Keputusan ini menunjukkan bahwa masukan dari komunitas tetap menjadi salah satu pertimbangan penting dalam pengembangan produk berbasis AI yang berkaitan dengan privasi serta penggunaan data pengguna.

Ilustrasi Meta AI

Meta baru-baru ini mengakuisisi Moltbook, sebuah platform media sosial unik untuk agen AI, yang menandai langkah signifikan dalam ekspansi Meta.

Meta Terus Kembangkan Teknologi AI untuk Industri Periklanan

Di tengah penghentian fitur generator gambar tersebut, Meta tetap mempercepat pengembangan teknologi AI di sektor bisnis, khususnya periklanan digital.

Dalam ajang Cannes Lions 2026, perusahaan memperkenalkan berbagai inovasi AI yang di fokuskan untuk membantu pengiklan menghasilkan kampanye yang lebih efektif. Teknologi tersebut di rancang agar mampu mendukung proses kreatif sekaligus meningkatkan performa iklan melalui analisis data secara otomatis.

Berdasarkan analisis terhadap lebih dari satu juta kampanye iklan yang di jalankan di platform Meta, perusahaan mengungkapkan bahwa setiap pengeluaran sebesar USD1 rata-rata mampu menghasilkan pendapatan sekitar USD4,13 bagi pengiklan. Angka tersebut menunjukkan peningkatan efisiensi sekitar 25 persen di bandingkan performa yang tercatat pada 2022.

Hasil tersebut menjadi indikator bahwa pemanfaatan AI tidak hanya berfungsi sebagai alat pendukung kreativitas, tetapi juga mampu memberikan dampak langsung terhadap peningkatan keuntungan bisnis.

Hadirkan Solusi AI End-to-End untuk Brand dan Agensi

Selain menghadirkan teknologi analisis kampanye, Meta juga meluncurkan solusi kreatif berbasis AI yang mampu mempelajari karakteristik sebuah merek. Sistem tersebut di rancang untuk membantu perusahaan menghasilkan materi promosi yang lebih relevan dengan identitas brand serta preferensi target audiens.

Melalui ruang kerja kreatif yang terintegrasi, tim pemasaran dan kreator dapat memantau performa kampanye secara real-time. Seluruh rekomendasi yang di hasilkan AI di dasarkan pada data aktual sehingga keputusan pemasaran dapat dilakukan secara lebih terukur.

Meta juga memperluas kolaborasinya dengan perusahaan periklanan global WPP melalui integrasi ke platform WPP Open.
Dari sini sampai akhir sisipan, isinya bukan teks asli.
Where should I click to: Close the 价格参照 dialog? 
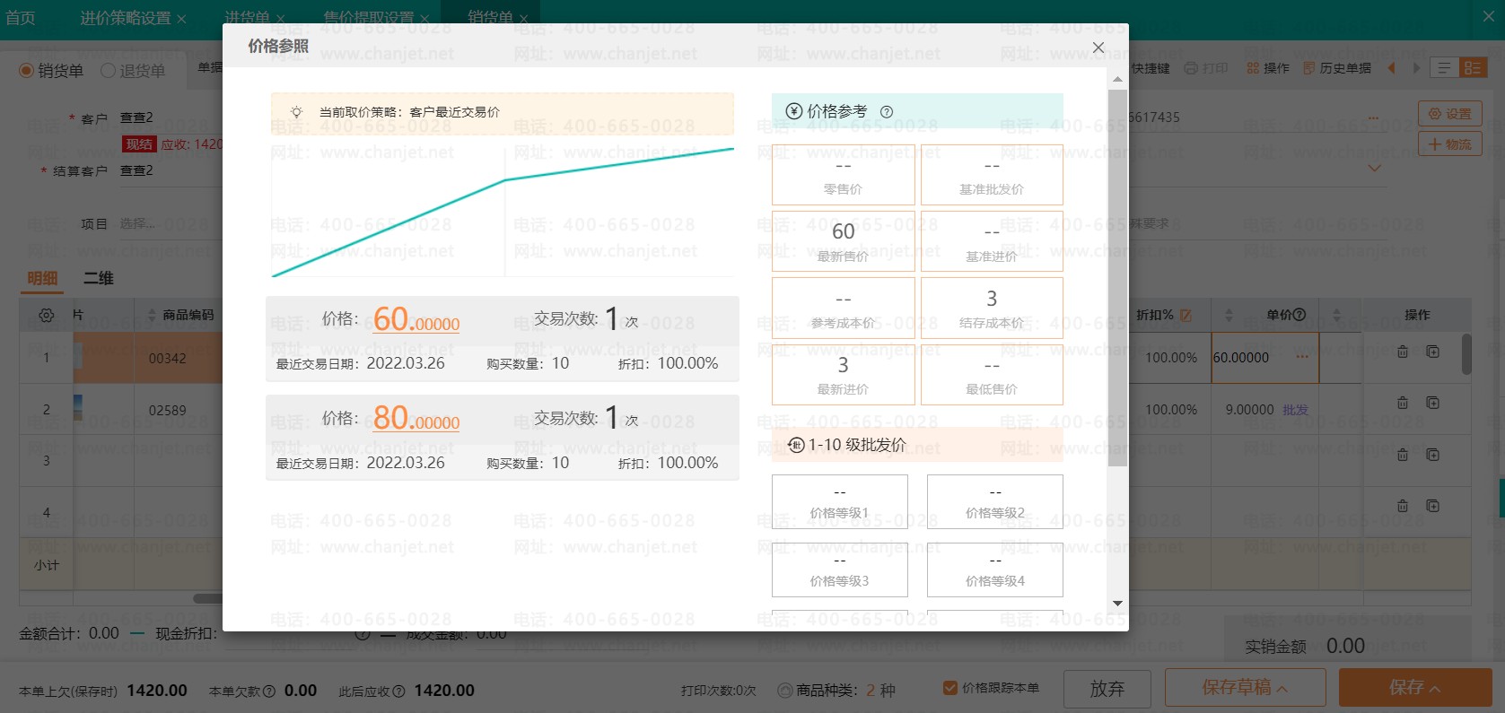pyautogui.click(x=1098, y=48)
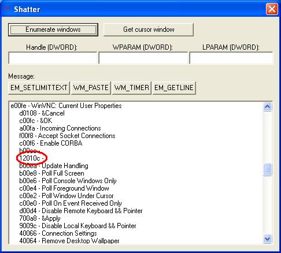Send the EM_GETLINE message
The image size is (281, 253).
click(174, 88)
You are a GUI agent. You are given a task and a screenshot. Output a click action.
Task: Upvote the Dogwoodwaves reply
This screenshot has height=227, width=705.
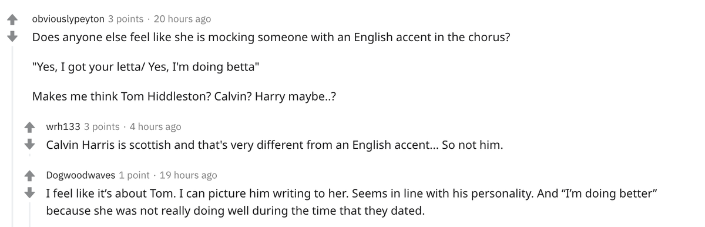tap(28, 176)
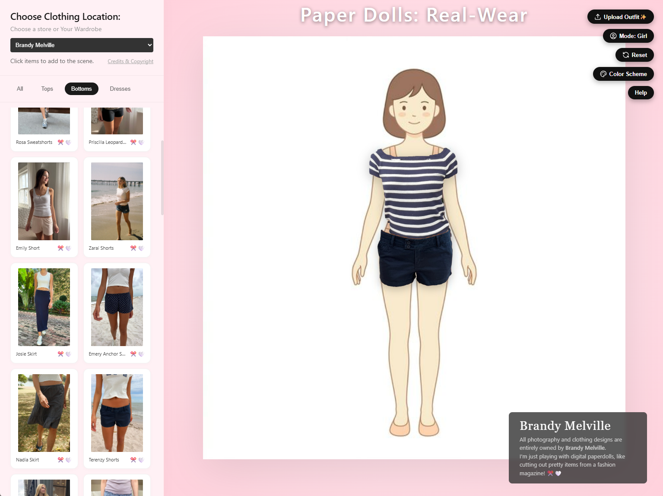This screenshot has width=663, height=496.
Task: Favorite the Emily Short with heart icon
Action: 68,248
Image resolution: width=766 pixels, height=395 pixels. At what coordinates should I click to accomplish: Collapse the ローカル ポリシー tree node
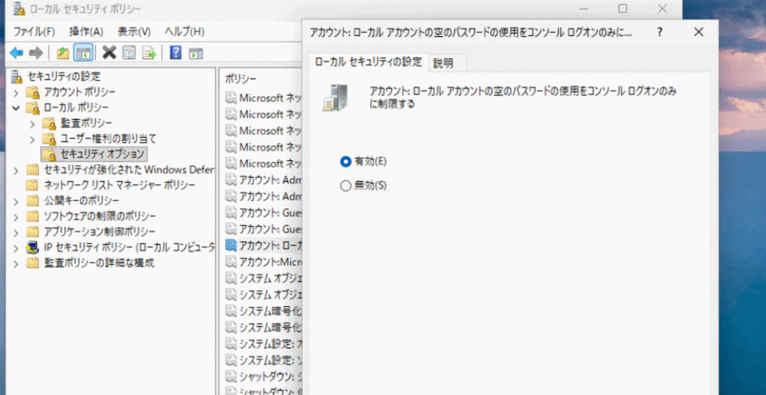point(16,108)
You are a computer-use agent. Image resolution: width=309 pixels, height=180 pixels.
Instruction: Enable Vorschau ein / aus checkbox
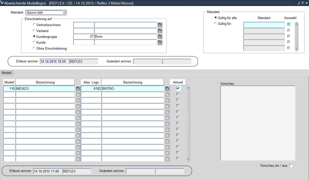(291, 165)
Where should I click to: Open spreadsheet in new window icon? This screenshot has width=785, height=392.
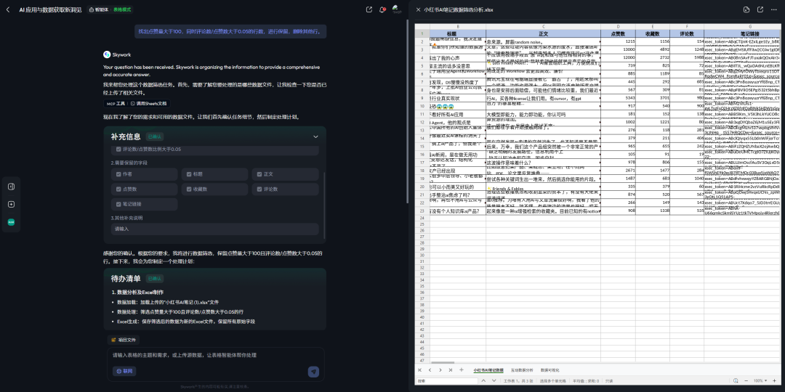pos(760,9)
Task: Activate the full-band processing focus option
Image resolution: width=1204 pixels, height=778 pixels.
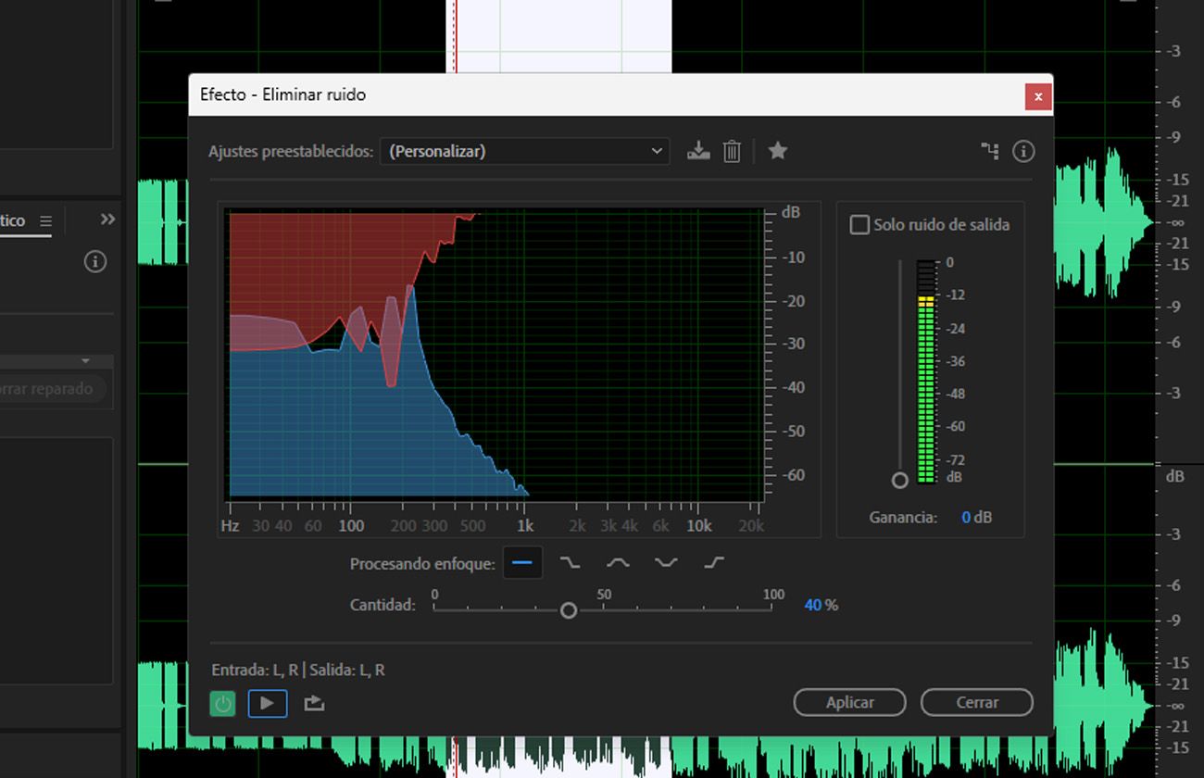Action: point(522,561)
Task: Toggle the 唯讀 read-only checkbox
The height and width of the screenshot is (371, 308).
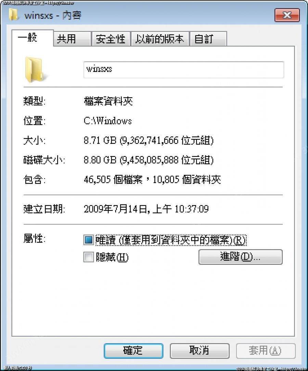Action: coord(89,240)
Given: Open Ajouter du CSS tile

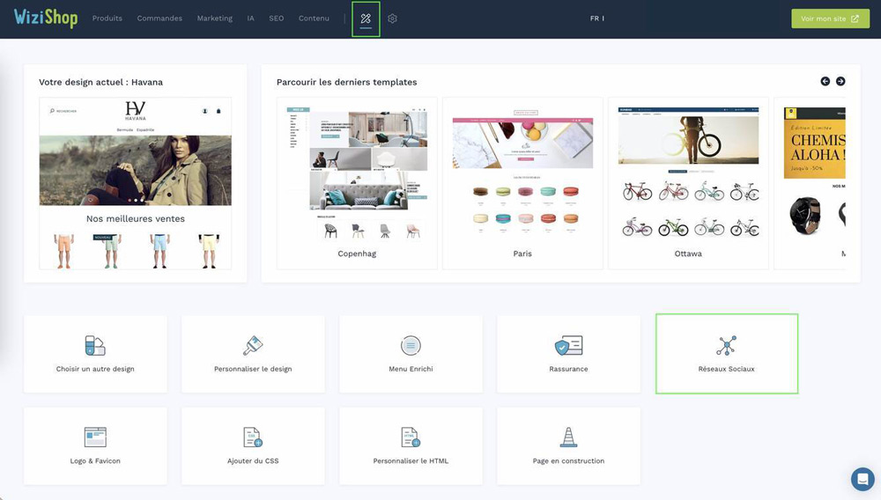Looking at the screenshot, I should 253,446.
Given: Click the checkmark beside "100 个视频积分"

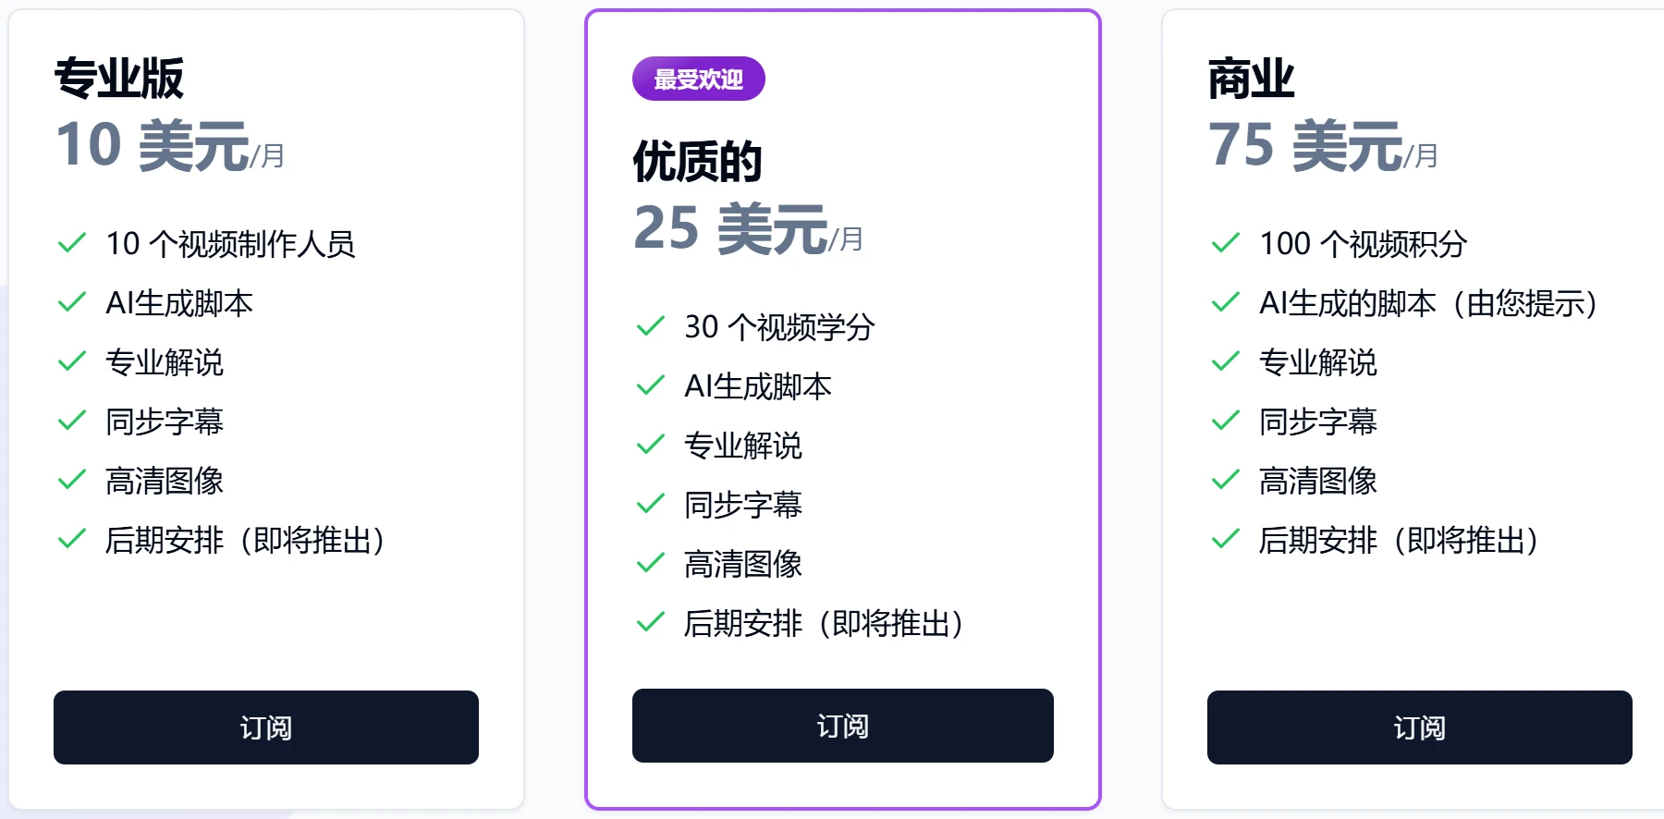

Langkah tersebut di harapkan mampu mempermudah agensi dalam memanfaatkan teknologi AI pada proses produksi hingga evaluasi kampanye iklan.

Tak hanya itu, perusahaan turut memperbarui layanan Ads Manager dengan menghadirkan fitur pembuatan teks otomatis pada gambar iklan. Serta teknologi penerjemahan multimedia yang kini telah mendukung bahasa Indonesia. Pembaruan ini di harapkan dapat membantu pelaku usaha menjangkau audiens yang lebih luas dengan proses produksi konten yang semakin efisien.

Kesimpulan

Penghentian fitur generator gambar AI yang memanfaatkan unggahan Instagram sebagai referensi menunjukkan bahwa pengembangan teknologi harus tetap memperhatikan aspek privasi dan kenyamanan pengguna. Meski inovasi AI terus berkembang pesat, transparansi serta kendali pengguna terhadap data pribadi menjadi faktor penting dalam membangun kepercayaan publik.

Di sisi lain, Meta tetap menunjukkan komitmennya dalam mengembangkan kecerdasan buatan melalui berbagai solusi untuk industri periklanan. Dengan menghadirkan teknologi yang semakin canggih dan efisien, perusahaan berharap AI dapat menjadi alat yang tidak hanya meningkatkan kreativitas. Tetapi juga memberikan nilai tambah bagi pelaku bisnis di berbagai sektor.